— begin PROVIDED PASSAGE —

After a lovely lie in on Saturday morning, I discovered that the shower was fucked, water was pissing out of the pipe that had been holed somehow. Maybe Jesus didn't like me inverting all the crucifixes in the house. But I couldn't get a shower because of this and neither can I go to the Swimming pool to get a shower there as my tattoo still hasn't healed sufficiently. Stinking like a pair of tramps, Jo and I headed into to town as Jo wanted to go clothes shopping. After a quick look in a few shops we stopped for some lunch in a Mexican place. I had a chicken 'sandwich like no other' and we decided not to have the Nachos with cream cheese, sauce and 'a bunch of other stuff', because Jo said she didn't want too much. After being fed and watered we wandered down to the flea market at the harbour 's edge. This is a pretty nice little market where you can pick up any kind of shit you need, be it dried fish or statues of witches, both of which are in demand in my life. I was trapped by a vast collection of record stalls, whilst Jo disappeared off to try to find some vintage clothes. I ended up buying a Village People album and the Saturday Night Fever soundtrack, for the bargain price of three of your English pounds.

— end PROVIDED PASSAGE —

• STATED GOAL:
Answer these from the Saturday diary passage:
(a) Why could the narrator not shower at the swimming pool?
(b) Where did the two stop for lunch?
(c) What two records did the narrator buy, and for how much?
Rely on the Saturday diary passage alone.

— begin RECORD EXCERPTS —

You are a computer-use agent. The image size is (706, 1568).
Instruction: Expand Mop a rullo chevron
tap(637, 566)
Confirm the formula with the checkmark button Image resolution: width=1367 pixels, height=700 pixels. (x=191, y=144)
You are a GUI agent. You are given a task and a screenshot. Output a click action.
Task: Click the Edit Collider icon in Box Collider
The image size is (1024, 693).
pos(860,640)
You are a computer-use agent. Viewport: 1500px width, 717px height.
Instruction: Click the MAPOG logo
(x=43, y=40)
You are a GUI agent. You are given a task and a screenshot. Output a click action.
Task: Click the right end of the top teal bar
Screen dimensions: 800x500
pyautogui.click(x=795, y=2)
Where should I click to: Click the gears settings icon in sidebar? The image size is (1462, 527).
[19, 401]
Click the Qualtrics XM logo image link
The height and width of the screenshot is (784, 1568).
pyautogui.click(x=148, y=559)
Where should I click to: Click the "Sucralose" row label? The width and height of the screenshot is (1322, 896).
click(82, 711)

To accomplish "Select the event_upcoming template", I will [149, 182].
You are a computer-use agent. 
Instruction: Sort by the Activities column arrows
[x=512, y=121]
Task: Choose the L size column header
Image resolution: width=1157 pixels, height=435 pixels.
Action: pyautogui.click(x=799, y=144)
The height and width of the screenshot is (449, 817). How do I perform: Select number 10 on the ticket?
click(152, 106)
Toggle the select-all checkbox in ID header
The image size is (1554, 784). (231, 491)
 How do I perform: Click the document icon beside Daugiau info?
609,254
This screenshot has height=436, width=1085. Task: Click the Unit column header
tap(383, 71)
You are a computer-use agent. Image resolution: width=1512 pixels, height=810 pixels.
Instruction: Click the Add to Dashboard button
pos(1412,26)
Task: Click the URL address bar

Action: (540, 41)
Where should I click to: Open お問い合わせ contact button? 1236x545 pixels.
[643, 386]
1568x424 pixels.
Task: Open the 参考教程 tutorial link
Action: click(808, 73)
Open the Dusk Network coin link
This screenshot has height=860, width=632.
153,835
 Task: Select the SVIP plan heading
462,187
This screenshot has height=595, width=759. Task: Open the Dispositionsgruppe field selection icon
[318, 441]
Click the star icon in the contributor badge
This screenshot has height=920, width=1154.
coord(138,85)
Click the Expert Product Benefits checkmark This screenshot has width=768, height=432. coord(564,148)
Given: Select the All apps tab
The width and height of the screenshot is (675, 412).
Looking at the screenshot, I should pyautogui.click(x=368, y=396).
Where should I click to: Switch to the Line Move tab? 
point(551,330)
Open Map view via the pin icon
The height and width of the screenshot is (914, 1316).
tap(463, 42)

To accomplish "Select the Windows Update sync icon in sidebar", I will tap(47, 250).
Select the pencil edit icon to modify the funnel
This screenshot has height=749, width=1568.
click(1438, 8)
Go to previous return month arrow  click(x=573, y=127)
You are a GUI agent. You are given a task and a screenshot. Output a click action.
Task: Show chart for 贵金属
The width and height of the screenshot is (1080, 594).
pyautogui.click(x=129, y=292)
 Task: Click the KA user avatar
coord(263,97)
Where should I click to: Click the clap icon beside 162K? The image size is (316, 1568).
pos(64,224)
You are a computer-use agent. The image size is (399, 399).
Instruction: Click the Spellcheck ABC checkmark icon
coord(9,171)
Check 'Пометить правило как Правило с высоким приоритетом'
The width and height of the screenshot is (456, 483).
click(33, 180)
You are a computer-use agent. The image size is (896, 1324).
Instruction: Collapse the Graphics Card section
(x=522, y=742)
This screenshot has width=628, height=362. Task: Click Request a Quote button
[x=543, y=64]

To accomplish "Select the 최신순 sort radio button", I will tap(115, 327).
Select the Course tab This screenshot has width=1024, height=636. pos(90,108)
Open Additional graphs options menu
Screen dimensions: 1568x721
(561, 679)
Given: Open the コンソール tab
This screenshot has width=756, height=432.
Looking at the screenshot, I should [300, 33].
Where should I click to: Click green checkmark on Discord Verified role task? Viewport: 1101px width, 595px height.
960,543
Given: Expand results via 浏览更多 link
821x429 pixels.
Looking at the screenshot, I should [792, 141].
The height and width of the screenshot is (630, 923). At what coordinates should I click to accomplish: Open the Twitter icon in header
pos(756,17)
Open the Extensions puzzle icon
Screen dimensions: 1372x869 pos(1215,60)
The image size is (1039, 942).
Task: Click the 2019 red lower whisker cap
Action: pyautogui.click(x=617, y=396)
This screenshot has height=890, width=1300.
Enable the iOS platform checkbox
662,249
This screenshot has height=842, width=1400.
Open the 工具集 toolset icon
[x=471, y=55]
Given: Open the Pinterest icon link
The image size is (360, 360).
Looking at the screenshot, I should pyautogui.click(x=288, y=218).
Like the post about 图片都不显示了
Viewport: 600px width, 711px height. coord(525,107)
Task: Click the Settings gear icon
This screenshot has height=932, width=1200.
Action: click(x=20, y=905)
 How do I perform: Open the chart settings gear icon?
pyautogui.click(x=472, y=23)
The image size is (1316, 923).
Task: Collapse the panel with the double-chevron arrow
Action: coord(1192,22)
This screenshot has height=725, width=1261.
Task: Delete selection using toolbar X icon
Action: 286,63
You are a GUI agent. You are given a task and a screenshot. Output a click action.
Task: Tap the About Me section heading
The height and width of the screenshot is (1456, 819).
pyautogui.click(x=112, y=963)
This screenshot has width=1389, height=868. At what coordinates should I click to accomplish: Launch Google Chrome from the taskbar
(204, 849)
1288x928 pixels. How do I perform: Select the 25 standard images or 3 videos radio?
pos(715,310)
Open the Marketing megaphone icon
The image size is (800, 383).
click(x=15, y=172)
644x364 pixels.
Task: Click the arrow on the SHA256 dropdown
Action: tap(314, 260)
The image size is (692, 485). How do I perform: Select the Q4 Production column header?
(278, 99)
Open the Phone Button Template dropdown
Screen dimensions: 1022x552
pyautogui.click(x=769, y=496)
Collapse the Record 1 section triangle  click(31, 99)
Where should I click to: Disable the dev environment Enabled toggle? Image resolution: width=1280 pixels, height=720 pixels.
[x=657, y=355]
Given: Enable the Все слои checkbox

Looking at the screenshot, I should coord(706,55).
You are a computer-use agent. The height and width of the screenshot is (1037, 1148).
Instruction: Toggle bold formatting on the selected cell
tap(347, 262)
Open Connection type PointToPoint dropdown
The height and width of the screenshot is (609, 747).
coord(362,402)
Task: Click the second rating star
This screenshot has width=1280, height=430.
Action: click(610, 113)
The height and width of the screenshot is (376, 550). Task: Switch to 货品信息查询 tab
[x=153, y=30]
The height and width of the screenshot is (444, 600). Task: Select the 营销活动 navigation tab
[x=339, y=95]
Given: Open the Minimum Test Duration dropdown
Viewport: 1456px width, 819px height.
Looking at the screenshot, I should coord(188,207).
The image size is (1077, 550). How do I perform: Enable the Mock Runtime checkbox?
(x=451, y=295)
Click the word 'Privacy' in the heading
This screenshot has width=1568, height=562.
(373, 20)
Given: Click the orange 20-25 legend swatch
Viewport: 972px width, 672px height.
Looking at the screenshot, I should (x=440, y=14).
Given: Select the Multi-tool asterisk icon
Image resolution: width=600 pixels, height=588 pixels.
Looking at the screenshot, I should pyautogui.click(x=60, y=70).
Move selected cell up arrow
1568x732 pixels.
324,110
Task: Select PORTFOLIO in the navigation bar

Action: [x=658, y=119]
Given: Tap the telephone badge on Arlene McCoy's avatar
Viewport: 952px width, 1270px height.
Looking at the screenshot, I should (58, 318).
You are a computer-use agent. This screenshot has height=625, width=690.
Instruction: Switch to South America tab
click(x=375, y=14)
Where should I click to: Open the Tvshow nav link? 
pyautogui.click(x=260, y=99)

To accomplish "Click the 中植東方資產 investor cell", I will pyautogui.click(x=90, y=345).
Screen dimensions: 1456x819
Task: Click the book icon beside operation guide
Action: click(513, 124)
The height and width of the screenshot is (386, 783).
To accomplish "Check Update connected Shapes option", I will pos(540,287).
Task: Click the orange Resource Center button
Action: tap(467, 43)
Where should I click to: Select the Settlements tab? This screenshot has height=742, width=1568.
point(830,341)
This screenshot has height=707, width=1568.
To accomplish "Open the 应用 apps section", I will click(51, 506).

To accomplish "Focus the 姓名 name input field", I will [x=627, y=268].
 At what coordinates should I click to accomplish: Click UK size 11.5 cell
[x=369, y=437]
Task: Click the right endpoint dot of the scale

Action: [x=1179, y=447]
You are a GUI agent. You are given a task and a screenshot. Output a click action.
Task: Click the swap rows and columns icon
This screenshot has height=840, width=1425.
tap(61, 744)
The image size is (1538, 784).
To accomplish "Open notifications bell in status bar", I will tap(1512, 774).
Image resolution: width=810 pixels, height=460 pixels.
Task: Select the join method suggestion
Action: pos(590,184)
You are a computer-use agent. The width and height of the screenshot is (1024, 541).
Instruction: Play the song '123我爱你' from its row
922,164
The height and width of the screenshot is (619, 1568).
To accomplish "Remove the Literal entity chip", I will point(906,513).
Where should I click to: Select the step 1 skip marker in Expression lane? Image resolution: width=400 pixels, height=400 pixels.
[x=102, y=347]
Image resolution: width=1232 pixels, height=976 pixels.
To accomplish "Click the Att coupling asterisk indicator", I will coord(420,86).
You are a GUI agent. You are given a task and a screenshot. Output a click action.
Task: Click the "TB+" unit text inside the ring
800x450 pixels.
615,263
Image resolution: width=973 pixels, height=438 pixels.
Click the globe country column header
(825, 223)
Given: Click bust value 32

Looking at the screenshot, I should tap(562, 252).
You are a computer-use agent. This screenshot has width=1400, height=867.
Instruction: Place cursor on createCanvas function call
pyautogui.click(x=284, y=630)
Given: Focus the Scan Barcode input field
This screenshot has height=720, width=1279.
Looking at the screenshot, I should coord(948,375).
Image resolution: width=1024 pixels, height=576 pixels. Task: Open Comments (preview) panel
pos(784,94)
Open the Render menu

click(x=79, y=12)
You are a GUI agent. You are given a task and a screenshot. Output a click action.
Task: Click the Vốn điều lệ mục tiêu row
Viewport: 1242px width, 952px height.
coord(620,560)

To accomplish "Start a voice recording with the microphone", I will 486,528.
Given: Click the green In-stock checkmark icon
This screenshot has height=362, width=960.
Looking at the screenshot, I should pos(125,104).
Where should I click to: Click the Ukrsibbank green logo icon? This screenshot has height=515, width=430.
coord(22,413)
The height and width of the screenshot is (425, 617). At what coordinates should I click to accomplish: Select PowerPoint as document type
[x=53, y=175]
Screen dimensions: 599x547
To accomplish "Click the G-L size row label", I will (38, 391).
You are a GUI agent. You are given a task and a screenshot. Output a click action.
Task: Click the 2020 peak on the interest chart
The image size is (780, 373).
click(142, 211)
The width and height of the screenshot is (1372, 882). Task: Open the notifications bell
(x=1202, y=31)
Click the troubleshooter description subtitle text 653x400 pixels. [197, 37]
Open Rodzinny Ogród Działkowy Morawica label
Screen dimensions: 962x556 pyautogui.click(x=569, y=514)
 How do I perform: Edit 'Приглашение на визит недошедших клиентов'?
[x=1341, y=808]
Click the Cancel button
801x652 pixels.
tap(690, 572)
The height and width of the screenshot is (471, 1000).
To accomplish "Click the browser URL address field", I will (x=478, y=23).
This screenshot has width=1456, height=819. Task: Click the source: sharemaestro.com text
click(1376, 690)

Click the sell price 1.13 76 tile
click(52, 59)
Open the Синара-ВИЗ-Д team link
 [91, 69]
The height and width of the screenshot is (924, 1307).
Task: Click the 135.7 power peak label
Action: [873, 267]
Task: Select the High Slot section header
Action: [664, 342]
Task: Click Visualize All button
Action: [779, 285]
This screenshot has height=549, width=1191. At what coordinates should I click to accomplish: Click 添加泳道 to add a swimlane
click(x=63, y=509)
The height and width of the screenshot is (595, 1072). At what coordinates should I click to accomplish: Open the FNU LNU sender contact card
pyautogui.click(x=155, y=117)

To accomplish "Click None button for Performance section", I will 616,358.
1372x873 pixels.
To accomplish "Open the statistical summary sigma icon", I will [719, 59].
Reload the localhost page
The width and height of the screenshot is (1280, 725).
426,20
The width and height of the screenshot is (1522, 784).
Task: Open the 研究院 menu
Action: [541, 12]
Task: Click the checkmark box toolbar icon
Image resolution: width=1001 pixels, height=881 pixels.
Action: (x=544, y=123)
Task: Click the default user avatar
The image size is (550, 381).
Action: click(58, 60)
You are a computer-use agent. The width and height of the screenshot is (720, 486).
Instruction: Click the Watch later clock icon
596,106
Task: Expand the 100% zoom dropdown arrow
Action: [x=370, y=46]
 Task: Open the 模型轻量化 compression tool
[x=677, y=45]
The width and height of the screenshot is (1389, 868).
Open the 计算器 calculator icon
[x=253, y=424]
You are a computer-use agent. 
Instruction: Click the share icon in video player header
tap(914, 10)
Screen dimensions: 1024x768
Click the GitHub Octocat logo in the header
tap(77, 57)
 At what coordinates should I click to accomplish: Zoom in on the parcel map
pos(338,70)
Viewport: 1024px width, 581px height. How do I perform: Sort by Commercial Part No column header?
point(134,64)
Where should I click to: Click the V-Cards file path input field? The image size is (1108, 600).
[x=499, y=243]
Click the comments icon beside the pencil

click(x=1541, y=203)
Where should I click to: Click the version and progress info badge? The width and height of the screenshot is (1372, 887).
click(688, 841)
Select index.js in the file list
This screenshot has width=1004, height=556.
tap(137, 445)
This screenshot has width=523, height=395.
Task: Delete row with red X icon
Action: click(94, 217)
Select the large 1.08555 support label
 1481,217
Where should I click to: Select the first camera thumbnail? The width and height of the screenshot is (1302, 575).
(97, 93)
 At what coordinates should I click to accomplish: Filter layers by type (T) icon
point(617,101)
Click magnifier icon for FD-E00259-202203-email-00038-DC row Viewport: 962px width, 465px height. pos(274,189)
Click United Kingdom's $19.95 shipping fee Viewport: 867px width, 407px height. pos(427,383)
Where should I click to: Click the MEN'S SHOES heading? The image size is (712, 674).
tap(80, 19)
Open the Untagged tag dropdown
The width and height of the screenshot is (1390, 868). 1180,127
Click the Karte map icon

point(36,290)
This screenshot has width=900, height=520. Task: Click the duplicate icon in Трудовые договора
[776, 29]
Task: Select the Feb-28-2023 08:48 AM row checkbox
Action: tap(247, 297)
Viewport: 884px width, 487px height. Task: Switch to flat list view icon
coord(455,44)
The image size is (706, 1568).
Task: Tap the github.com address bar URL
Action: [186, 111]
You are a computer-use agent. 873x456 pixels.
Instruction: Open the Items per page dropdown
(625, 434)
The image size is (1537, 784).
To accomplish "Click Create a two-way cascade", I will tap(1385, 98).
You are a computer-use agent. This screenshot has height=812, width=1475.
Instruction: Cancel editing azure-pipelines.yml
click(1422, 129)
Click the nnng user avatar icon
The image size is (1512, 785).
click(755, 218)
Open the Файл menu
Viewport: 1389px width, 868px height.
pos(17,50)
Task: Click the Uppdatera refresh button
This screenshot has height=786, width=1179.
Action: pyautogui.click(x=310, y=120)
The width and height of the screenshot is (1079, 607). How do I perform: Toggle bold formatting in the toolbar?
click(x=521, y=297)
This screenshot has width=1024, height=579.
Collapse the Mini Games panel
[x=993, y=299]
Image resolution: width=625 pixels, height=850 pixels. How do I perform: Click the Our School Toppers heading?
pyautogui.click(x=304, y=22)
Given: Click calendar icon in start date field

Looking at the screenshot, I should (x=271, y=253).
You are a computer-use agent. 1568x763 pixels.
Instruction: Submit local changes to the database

— end RECORD EXCERPTS —

• SOLVED PROBLEM:
(a) The narrator's tattoo had not healed sufficiently.
(b) They stopped at a Mexican place.
(c) A Village People album and the Saturday Night Fever soundtrack, for three pounds.